▶ **Stored data entries**

--- START ---

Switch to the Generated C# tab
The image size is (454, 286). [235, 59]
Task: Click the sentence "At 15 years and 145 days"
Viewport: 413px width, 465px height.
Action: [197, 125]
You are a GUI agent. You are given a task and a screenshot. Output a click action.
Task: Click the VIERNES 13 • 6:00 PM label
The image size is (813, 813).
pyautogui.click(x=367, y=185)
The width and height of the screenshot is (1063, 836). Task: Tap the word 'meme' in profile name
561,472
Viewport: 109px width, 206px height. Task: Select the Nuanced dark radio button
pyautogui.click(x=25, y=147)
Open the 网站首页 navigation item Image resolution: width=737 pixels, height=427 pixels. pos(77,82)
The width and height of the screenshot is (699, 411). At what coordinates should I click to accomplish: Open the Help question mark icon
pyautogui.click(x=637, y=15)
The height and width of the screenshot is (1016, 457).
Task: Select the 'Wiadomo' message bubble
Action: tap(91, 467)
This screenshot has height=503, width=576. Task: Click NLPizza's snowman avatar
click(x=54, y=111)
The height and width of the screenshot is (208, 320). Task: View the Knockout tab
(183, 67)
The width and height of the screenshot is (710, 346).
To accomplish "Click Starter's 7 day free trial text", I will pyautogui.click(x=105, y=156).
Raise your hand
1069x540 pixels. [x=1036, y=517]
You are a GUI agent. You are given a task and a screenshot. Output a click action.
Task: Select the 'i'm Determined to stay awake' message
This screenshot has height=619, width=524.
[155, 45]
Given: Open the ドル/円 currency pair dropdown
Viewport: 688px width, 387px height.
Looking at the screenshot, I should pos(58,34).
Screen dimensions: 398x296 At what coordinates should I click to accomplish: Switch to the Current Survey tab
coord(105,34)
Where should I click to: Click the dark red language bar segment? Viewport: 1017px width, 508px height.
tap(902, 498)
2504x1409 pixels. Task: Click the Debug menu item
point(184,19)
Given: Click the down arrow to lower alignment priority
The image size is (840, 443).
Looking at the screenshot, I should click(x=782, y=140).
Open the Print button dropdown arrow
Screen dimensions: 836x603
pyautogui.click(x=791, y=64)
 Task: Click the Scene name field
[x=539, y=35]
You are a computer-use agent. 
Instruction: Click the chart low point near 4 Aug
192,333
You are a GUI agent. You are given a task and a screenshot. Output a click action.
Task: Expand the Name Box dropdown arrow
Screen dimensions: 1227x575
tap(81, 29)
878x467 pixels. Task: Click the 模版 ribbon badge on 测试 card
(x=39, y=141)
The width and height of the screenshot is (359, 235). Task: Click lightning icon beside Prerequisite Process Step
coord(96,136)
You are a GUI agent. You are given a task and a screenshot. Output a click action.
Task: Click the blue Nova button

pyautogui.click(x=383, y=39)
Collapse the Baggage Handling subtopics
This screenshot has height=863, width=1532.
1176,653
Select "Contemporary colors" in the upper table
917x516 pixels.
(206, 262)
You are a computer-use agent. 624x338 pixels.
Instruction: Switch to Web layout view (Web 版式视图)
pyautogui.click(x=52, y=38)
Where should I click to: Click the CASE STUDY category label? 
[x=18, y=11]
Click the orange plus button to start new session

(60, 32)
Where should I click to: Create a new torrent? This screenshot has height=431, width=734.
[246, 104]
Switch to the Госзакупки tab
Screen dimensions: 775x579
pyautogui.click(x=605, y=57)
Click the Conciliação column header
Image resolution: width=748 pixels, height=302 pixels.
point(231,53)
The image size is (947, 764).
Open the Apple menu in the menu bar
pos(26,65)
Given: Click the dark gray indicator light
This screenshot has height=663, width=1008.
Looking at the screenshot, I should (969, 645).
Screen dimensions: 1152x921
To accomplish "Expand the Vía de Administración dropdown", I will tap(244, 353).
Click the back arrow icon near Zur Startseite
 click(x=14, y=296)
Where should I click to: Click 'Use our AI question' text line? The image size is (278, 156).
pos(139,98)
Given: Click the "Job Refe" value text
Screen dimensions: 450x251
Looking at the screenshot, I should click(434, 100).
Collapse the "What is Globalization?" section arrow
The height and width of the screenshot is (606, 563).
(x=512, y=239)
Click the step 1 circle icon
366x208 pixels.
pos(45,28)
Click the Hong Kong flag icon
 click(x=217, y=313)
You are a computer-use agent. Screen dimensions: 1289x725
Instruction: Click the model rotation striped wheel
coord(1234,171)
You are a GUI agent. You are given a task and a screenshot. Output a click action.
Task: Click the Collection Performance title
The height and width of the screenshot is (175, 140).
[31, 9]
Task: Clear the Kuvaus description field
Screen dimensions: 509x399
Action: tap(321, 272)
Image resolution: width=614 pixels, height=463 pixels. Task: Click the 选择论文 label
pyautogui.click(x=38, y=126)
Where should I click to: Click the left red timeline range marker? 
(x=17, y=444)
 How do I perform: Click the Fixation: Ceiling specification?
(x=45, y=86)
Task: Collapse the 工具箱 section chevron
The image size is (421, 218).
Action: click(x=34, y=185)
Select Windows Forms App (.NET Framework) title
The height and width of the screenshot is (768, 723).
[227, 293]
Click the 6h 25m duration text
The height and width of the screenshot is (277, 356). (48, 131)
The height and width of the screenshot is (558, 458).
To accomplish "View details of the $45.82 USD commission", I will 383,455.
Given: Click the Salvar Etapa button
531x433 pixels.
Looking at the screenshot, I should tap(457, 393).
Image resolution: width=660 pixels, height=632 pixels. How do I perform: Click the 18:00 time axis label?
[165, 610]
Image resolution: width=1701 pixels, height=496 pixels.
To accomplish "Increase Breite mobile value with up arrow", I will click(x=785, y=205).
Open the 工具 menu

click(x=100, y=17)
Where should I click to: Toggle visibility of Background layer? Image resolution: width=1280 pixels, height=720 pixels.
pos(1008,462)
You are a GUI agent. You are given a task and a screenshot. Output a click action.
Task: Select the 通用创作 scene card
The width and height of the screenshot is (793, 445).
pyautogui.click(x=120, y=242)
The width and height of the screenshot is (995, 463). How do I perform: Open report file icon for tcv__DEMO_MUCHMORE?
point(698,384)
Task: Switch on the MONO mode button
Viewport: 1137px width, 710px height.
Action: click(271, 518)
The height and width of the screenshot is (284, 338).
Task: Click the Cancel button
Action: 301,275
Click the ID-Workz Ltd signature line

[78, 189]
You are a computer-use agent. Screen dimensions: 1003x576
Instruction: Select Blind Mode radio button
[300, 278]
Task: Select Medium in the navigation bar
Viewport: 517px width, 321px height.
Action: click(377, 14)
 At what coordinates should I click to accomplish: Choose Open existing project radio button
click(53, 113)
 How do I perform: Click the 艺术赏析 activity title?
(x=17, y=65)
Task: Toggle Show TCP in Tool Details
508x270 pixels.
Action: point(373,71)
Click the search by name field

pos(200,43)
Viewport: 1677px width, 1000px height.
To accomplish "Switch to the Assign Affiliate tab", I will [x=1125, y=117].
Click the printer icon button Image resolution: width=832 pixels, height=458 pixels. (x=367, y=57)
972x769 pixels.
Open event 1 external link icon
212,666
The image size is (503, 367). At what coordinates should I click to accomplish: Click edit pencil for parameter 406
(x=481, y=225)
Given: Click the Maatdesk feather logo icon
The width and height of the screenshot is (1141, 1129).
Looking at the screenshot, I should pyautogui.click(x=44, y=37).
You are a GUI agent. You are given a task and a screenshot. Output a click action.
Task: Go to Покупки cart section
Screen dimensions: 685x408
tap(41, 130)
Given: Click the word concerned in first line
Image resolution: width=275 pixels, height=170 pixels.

--- END ---

Print out every entry, keeping each one exact.

Switch to the Generated C# tab
The image size is (454, 286). [235, 59]
Task: Click the sentence "At 15 years and 145 days"
Viewport: 413px width, 465px height.
Action: [197, 125]
You are a GUI agent. You are given a task and a screenshot. Output a click action.
Task: Click the VIERNES 13 • 6:00 PM label
The image size is (813, 813).
pyautogui.click(x=367, y=185)
The width and height of the screenshot is (1063, 836). Task: Tap the word 'meme' in profile name
561,472
Viewport: 109px width, 206px height. Task: Select the Nuanced dark radio button
pyautogui.click(x=25, y=147)
Open the 网站首页 navigation item Image resolution: width=737 pixels, height=427 pixels. pos(77,82)
The width and height of the screenshot is (699, 411). At what coordinates should I click to accomplish: Open the Help question mark icon
pyautogui.click(x=637, y=15)
The height and width of the screenshot is (1016, 457).
Task: Select the 'Wiadomo' message bubble
Action: tap(91, 467)
This screenshot has height=503, width=576. Task: Click NLPizza's snowman avatar
click(x=54, y=111)
The height and width of the screenshot is (208, 320). Task: View the Knockout tab
(183, 67)
The width and height of the screenshot is (710, 346).
To accomplish "Click Starter's 7 day free trial text", I will pyautogui.click(x=105, y=156).
Raise your hand
1069x540 pixels. [x=1036, y=517]
You are a GUI agent. You are given a task and a screenshot. Output a click action.
Task: Select the 'i'm Determined to stay awake' message
This screenshot has height=619, width=524.
[155, 45]
Given: Open the ドル/円 currency pair dropdown
Viewport: 688px width, 387px height.
Looking at the screenshot, I should pos(58,34).
Screen dimensions: 398x296 At what coordinates should I click to accomplish: Switch to the Current Survey tab
coord(105,34)
Where should I click to: Click the dark red language bar segment? Viewport: 1017px width, 508px height.
tap(902, 498)
2504x1409 pixels. Task: Click the Debug menu item
point(184,19)
Given: Click the down arrow to lower alignment priority
The image size is (840, 443).
Looking at the screenshot, I should click(x=782, y=140).
Open the Print button dropdown arrow
Screen dimensions: 836x603
pyautogui.click(x=791, y=64)
 Task: Click the Scene name field
[x=539, y=35]
You are a computer-use agent. 
Instruction: Click the chart low point near 4 Aug
192,333
You are a GUI agent. You are given a task and a screenshot. Output a click action.
Task: Expand the Name Box dropdown arrow
Screen dimensions: 1227x575
tap(81, 29)
878x467 pixels. Task: Click the 模版 ribbon badge on 测试 card
(x=39, y=141)
The width and height of the screenshot is (359, 235). Task: Click lightning icon beside Prerequisite Process Step
coord(96,136)
You are a GUI agent. You are given a task and a screenshot. Output a click action.
Task: Click the blue Nova button

pyautogui.click(x=383, y=39)
Collapse the Baggage Handling subtopics
This screenshot has height=863, width=1532.
1176,653
Select "Contemporary colors" in the upper table
917x516 pixels.
(206, 262)
You are a computer-use agent. 624x338 pixels.
Instruction: Switch to Web layout view (Web 版式视图)
pyautogui.click(x=52, y=38)
Where should I click to: Click the CASE STUDY category label? 
[x=18, y=11]
Click the orange plus button to start new session

(60, 32)
Where should I click to: Create a new torrent? This screenshot has height=431, width=734.
[246, 104]
Switch to the Госзакупки tab
Screen dimensions: 775x579
pyautogui.click(x=605, y=57)
Click the Conciliação column header
Image resolution: width=748 pixels, height=302 pixels.
point(231,53)
The image size is (947, 764).
Open the Apple menu in the menu bar
pos(26,65)
Given: Click the dark gray indicator light
This screenshot has height=663, width=1008.
Looking at the screenshot, I should (969, 645).
Screen dimensions: 1152x921
To accomplish "Expand the Vía de Administración dropdown", I will tap(244, 353).
Click the back arrow icon near Zur Startseite
 click(x=14, y=296)
Where should I click to: Click 'Use our AI question' text line? The image size is (278, 156).
pos(139,98)
Given: Click the "Job Refe" value text
Screen dimensions: 450x251
Looking at the screenshot, I should click(434, 100).
Collapse the "What is Globalization?" section arrow
The height and width of the screenshot is (606, 563).
(x=512, y=239)
Click the step 1 circle icon
366x208 pixels.
pos(45,28)
Click the Hong Kong flag icon
 click(x=217, y=313)
You are a computer-use agent. Screen dimensions: 1289x725
Instruction: Click the model rotation striped wheel
coord(1234,171)
You are a GUI agent. You are given a task and a screenshot. Output a click action.
Task: Click the Collection Performance title
The height and width of the screenshot is (175, 140).
[31, 9]
Task: Clear the Kuvaus description field
Screen dimensions: 509x399
Action: tap(321, 272)
Image resolution: width=614 pixels, height=463 pixels. Task: Click the 选择论文 label
pyautogui.click(x=38, y=126)
Where should I click to: Click the left red timeline range marker? 
(x=17, y=444)
 How do I perform: Click the Fixation: Ceiling specification?
(x=45, y=86)
Task: Collapse the 工具箱 section chevron
The image size is (421, 218).
Action: click(x=34, y=185)
Select Windows Forms App (.NET Framework) title
The height and width of the screenshot is (768, 723).
[227, 293]
Click the 6h 25m duration text
The height and width of the screenshot is (277, 356). (48, 131)
The height and width of the screenshot is (558, 458).
To accomplish "View details of the $45.82 USD commission", I will 383,455.
Given: Click the Salvar Etapa button
531x433 pixels.
Looking at the screenshot, I should tap(457, 393).
Image resolution: width=660 pixels, height=632 pixels. How do I perform: Click the 18:00 time axis label?
[165, 610]
Image resolution: width=1701 pixels, height=496 pixels.
To accomplish "Increase Breite mobile value with up arrow", I will click(x=785, y=205).
Open the 工具 menu

click(x=100, y=17)
Where should I click to: Toggle visibility of Background layer? Image resolution: width=1280 pixels, height=720 pixels.
pos(1008,462)
You are a GUI agent. You are given a task and a screenshot. Output a click action.
Task: Select the 通用创作 scene card
The width and height of the screenshot is (793, 445).
pyautogui.click(x=120, y=242)
The width and height of the screenshot is (995, 463). How do I perform: Open report file icon for tcv__DEMO_MUCHMORE?
point(698,384)
Task: Switch on the MONO mode button
Viewport: 1137px width, 710px height.
Action: click(271, 518)
The height and width of the screenshot is (284, 338).
Task: Click the Cancel button
Action: 301,275
Click the ID-Workz Ltd signature line

[78, 189]
You are a computer-use agent. Screen dimensions: 1003x576
Instruction: Select Blind Mode radio button
[300, 278]
Task: Select Medium in the navigation bar
Viewport: 517px width, 321px height.
Action: click(377, 14)
 At what coordinates should I click to accomplish: Choose Open existing project radio button
click(53, 113)
 How do I perform: Click the 艺术赏析 activity title?
(x=17, y=65)
Task: Toggle Show TCP in Tool Details
508x270 pixels.
Action: point(373,71)
Click the search by name field

pos(200,43)
Viewport: 1677px width, 1000px height.
To accomplish "Switch to the Assign Affiliate tab", I will [x=1125, y=117].
Click the printer icon button Image resolution: width=832 pixels, height=458 pixels. (x=367, y=57)
972x769 pixels.
Open event 1 external link icon
212,666
The image size is (503, 367). At what coordinates should I click to accomplish: Click edit pencil for parameter 406
(x=481, y=225)
Given: Click the Maatdesk feather logo icon
The width and height of the screenshot is (1141, 1129).
Looking at the screenshot, I should pyautogui.click(x=44, y=37).
You are a GUI agent. You are given a task and a screenshot. Output a click action.
Task: Go to Покупки cart section
Screen dimensions: 685x408
tap(41, 130)
Given: Click the word concerned in first line
Image resolution: width=275 pixels, height=170 pixels.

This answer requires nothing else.